START Supplied data

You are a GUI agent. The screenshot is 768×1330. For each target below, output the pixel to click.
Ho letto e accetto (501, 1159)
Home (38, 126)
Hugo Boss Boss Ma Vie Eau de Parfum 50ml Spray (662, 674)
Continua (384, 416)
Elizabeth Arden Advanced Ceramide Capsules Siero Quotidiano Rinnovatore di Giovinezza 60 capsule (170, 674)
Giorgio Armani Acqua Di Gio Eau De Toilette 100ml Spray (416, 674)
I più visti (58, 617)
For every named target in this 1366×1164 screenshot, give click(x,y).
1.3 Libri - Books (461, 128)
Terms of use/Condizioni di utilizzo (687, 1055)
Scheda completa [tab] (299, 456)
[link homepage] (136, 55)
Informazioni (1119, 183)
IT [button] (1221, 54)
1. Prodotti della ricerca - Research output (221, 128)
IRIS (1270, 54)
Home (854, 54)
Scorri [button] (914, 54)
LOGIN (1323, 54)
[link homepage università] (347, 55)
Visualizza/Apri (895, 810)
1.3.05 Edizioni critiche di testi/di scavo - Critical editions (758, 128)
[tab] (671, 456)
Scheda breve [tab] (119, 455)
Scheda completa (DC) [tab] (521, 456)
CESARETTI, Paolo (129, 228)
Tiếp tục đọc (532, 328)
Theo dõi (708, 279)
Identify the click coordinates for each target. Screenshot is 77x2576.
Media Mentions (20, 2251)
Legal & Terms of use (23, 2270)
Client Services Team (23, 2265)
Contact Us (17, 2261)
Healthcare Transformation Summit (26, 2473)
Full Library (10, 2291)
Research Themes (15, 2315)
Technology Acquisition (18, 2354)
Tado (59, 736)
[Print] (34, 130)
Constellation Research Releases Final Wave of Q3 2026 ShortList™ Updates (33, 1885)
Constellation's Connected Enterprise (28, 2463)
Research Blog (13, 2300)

END Supplied data

— Task directions —
Restate the records above in full, keeping each line exactly as it stands.

— Result below —
You are a GUI agent. The screenshot is 768×1330. For each target below, output the pixel to click.
Ho letto e accetto (501, 1159)
Home (38, 126)
Hugo Boss Boss Ma Vie Eau de Parfum 50ml Spray (662, 674)
Continua (384, 416)
Elizabeth Arden Advanced Ceramide Capsules Siero Quotidiano Rinnovatore di Giovinezza 60 capsule (170, 674)
Giorgio Armani Acqua Di Gio Eau De Toilette 100ml Spray (416, 674)
I più visti (58, 617)
For every named target in this 1366×1164 screenshot, give click(x,y).
1.3 Libri - Books (461, 128)
Terms of use/Condizioni di utilizzo (687, 1055)
Scheda completa [tab] (299, 456)
[link homepage] (136, 55)
Informazioni (1119, 183)
IT [button] (1221, 54)
1. Prodotti della ricerca - Research output (221, 128)
IRIS (1270, 54)
Home (854, 54)
Scorri [button] (914, 54)
LOGIN (1323, 54)
[link homepage università] (347, 55)
Visualizza/Apri (895, 810)
1.3.05 Edizioni critiche di testi/di scavo - Critical editions (758, 128)
[tab] (671, 456)
Scheda breve [tab] (119, 455)
Scheda completa (DC) [tab] (521, 456)
CESARETTI, Paolo (129, 228)
Tiếp tục đọc (532, 328)
Theo dõi (708, 279)
Identify the click coordinates for each target. Screenshot is 77x2576.
Media Mentions (20, 2251)
Legal & Terms of use (23, 2270)
Client Services Team (23, 2265)
Contact Us (17, 2261)
Healthcare Transformation Summit (26, 2473)
Full Library (10, 2291)
Research Themes (15, 2315)
Technology Acquisition (18, 2354)
Tado (59, 736)
[Print] (34, 130)
Constellation Research Releases Final Wave of Q3 2026 ShortList™ Updates (33, 1885)
Constellation's Connected Enterprise (28, 2463)
Research Blog (13, 2300)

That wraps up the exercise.